Measurability of maximal functions I have been reading Fourier Analysis by J. Duoandikoetxea. I got stuck on proving the measurability of maximal functions. The general maximal function/operator in this book is from the following proposition:

The theorem as it is stated is, in my opinion, simply false; I don't see how $T^*f$ is measurable. (PS. The definition is that $T_t$ and $T^*$ should map $L^p$ functions to measurable functions $X\to\mathbb{C}$.) Incidentally: Well, the proof of this particular theorem carries over verbatim if we use Lebesgue outer measure instead.
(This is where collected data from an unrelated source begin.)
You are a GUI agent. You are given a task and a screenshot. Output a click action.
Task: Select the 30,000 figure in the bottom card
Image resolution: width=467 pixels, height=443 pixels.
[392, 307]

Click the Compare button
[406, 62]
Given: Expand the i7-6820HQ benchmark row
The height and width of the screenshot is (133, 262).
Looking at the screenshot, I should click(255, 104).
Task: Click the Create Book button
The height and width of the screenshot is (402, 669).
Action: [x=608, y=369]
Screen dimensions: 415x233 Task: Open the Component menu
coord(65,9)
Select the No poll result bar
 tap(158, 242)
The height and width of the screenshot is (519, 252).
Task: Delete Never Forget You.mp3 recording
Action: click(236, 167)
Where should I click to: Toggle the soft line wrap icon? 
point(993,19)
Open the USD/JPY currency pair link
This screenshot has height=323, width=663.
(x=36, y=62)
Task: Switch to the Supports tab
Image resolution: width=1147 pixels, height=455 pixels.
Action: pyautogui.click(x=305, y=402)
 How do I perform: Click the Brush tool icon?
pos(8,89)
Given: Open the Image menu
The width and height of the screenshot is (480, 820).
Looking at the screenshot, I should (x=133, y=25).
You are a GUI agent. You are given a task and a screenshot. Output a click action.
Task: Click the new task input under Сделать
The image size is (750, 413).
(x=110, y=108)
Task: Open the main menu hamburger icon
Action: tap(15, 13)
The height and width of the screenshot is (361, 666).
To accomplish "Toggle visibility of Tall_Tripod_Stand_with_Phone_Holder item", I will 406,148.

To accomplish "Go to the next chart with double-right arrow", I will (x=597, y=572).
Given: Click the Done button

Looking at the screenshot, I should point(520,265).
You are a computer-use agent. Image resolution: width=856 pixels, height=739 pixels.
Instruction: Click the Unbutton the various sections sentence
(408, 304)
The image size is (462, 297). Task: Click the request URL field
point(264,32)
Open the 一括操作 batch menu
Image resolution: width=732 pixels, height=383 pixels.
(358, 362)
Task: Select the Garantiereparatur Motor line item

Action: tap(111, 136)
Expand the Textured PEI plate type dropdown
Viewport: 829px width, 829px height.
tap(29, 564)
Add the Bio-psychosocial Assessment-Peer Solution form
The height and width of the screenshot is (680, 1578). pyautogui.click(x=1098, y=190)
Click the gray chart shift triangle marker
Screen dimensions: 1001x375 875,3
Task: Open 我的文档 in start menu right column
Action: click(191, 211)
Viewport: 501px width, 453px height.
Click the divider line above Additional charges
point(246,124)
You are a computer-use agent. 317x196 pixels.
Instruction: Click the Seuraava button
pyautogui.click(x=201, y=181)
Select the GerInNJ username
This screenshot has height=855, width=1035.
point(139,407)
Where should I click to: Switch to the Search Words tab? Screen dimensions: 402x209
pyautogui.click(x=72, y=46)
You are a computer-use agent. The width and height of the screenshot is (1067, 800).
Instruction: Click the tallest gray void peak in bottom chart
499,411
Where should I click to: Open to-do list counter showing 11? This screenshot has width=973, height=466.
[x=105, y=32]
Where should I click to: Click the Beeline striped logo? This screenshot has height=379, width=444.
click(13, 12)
However, later in the book the Marcinkiewicz interpolation theorem is used for these maximal functions, so it seems that we have to prove its measurability...
For specific functions (such as the famous Hardy–Littlewood maximal function), the measurability can be proved directly (in this case, one observes that it suffices to take rational $t$). In general, I need the measurability of the following type of maximal functions (as is used later in the book):

Let $\phi\in L^1(\mathbb{R}^n)$ such that $\int\phi=1$. Let $\phi_t=t^{-n}\phi(x/t)$. Then $T^*f(x):=\sup_{t\in\mathbb{R}}|\phi_t*f(x)|$ is measurable.

Is this true?
 A: The problem is not even so much measurability, as well-definedness. For example let $$T_t\colon L^p(\mathbb{R})\to L^p(\mathbb{R}) ,\,T_t f(x)=f(x-t).$$ If $f=0$, then $\sup_{t\in\mathbb{R}}T_t f(x)=0$ for all $x\in\mathbb{R}$, but if $f=1_{\{0\}}$, then $\sup_{t\in\mathbb{R}}T_t f(x)=1$ for all $x\in \mathbb{R}$. So functions in the same equivalence class don't give rise to maximal functions in the same equivalence class. This is why you shouldn't define suprema of uncountable families pointwise.
Instead, the correct definition is as follows. Let $L^+(X,\mu)$ be the equivalence classes of measurable functions $X\to[0,\infty]$ and define a partial order on $L^+(X,\mu)$ by $[f]\leq[g]$ if $f\leq g$ a.e. This clearly is independent of the representatives. Under suitable conditions on the measure space (for example if $(X,\mu)$ is $\sigma$-finite), every non-empty subset of $L^+(X,\mu)$ has a least upper bound with respect to $\leq$. The correct definition of the supremum of an uncountable family is then the supremum in this partially ordered space, which is by definition an equivalence class of measurable functions.
These kind of questions are treated in Fremlin's books on measure theory. Chapters 21 and 36 should be the most relevant one for this particular question.
A: On the special case you mention at the end: If you know $f\in L^\infty,$ then $\phi_t*f$ is continuous, hence so is $|\phi_t*f|.$ We are then taking the supremum of a familiy of continuous functions, which is lower-semicontinuous, hence measurable.